Work to be completed: Can you convert the lines from the one containing "Click the inspect element picker icon" through the end of the material into a JSON list of strings, with one string per line, blank lines omitted, and the pictures left out?

(Entries on target coordinates)
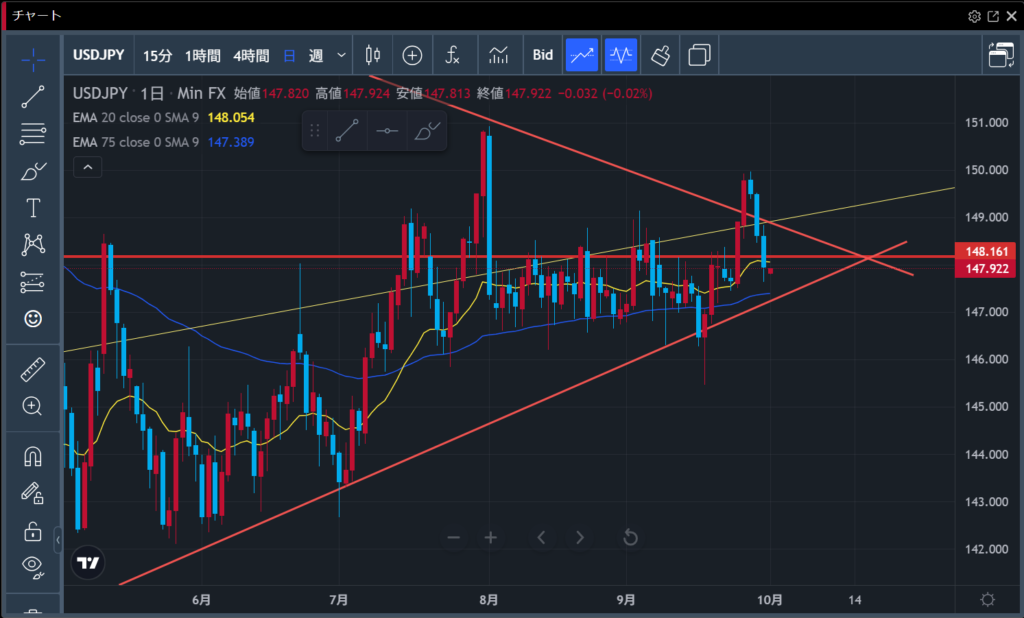Collapse the indicator legend chevron
The image size is (1024, 618).
(88, 167)
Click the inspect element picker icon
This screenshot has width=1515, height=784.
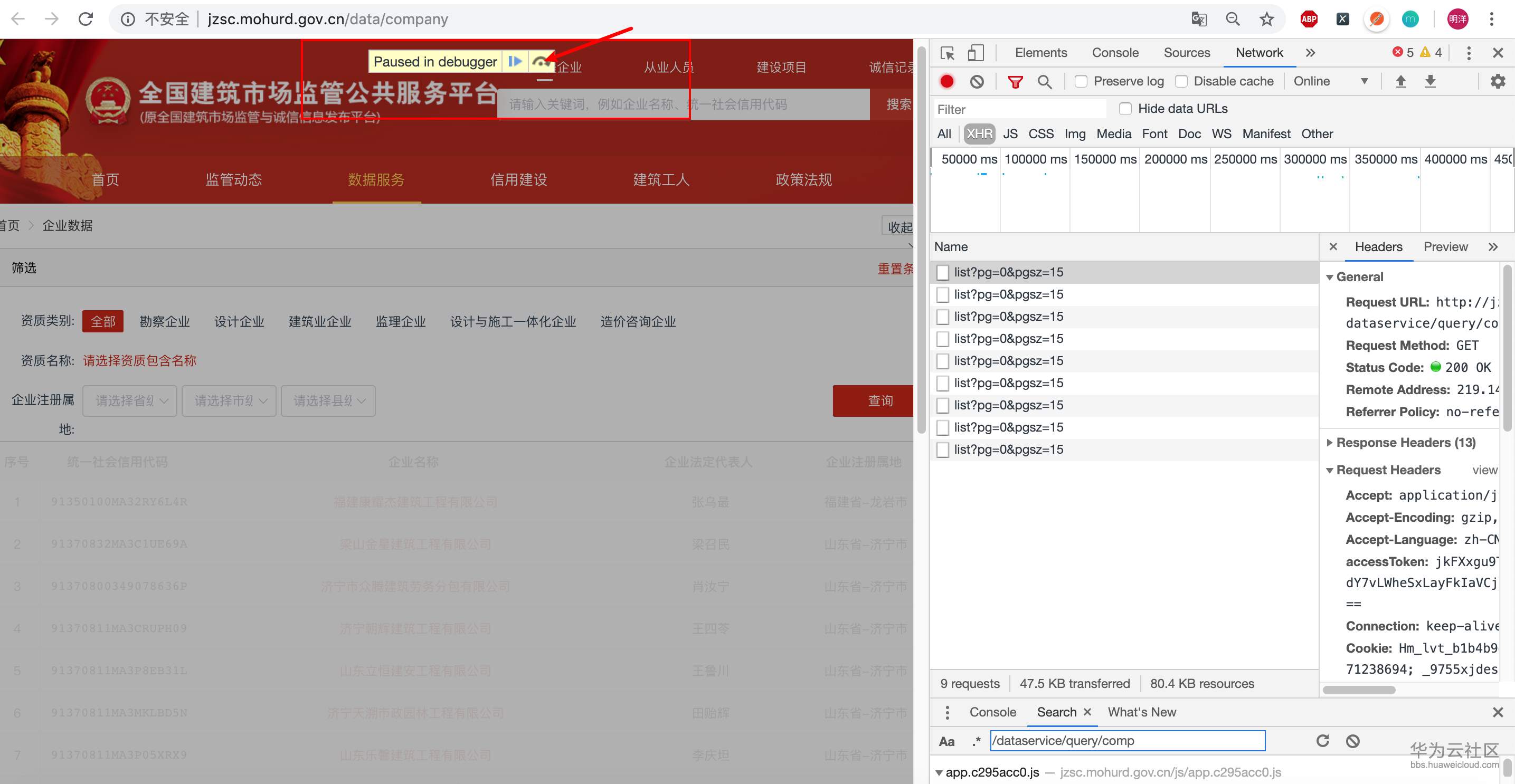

Output for this exercise:
[
  "Click the inspect element picker icon",
  "This screenshot has width=1515, height=784."
]